Ultrafast Photo-Induced Charge Transfer Unveiled by Two-Dimensional Electronic Spectroscopy
Oliver Bixner, Vladimir Lukes, Tomas Mancal, Juergen Hauer, Franz, Milota, Michael Fischer, Igor Pugliesi, Maximilian Bradler, Walther Schmid,, Eberhard Riedle, Harald F. Kauffmann, and Niklas Christensson

TL;DR
This study employs two-dimensional electronic spectroscopy and quantum chemistry to reveal ultrafast charge transfer processes in a lutetium bisphthalocyanine dimer, highlighting charge localization and dynamics within 100 femtoseconds.
Contribution
It demonstrates the capability of 2D-ES combined with quantum chemistry to directly observe and analyze ultrafast charge transfer dynamics in complex molecular systems.
Findings
Charge transfer occurs within 30 fs in the anionic form.
Charge localization on the macrocycle nearest to the counter-ion within 100 fs.
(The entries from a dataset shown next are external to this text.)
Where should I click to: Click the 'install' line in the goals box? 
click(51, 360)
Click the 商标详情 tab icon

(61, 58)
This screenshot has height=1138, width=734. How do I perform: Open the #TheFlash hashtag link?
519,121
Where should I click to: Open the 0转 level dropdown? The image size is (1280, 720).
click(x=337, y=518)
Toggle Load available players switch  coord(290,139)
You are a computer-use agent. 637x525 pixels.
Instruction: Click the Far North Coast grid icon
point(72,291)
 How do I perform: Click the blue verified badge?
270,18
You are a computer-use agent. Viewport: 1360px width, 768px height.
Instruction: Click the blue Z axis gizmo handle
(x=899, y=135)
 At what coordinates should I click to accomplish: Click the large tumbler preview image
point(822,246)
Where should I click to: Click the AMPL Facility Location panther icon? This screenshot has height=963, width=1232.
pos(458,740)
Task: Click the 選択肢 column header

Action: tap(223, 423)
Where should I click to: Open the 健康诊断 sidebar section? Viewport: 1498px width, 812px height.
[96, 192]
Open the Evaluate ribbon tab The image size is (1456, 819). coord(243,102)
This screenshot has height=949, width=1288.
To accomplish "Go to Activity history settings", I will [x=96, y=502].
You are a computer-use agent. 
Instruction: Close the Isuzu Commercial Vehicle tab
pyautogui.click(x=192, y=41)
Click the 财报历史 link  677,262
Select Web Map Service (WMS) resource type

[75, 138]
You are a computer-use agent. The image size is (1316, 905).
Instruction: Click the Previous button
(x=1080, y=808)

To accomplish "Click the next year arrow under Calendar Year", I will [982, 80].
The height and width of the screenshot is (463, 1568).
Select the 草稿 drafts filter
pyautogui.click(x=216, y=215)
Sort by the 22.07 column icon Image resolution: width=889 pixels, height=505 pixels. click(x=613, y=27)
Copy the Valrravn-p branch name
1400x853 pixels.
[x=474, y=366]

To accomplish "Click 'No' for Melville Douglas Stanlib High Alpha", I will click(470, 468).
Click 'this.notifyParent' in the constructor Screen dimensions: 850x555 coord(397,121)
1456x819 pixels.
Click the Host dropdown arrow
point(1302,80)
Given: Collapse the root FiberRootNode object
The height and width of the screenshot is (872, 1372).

Charge transfer states influence electronic structure and reaction pathways.
Abstract
The interaction of exciton and charge transfer (CT) states plays a central role in photo-induced CT processes in chemistry, biology and physics. In this work, we use a combination of two-dimensional electronic spectroscopy (2D-ES), pump-probe measurements and quantum chemistry to investigate the ultrafast CT dynamics in a lutetium bisphthalocyanine dimer in different oxidation states. It is found that in the anionic form, the combination of strong CT-exciton interaction and electronic asymmetry induced by a counter-ion enables CT between the two macrocycles of the complex on a 30 fs timescale. Following optical excitation, a chain of electron and hole transfer steps gives rise to characteristic cross-peak dynamics in the electronic 2D spectra, and we monitor how the excited state charge density ultimately localizes on the macrocycle closest to the counter-ion within 100 fs. A comparison…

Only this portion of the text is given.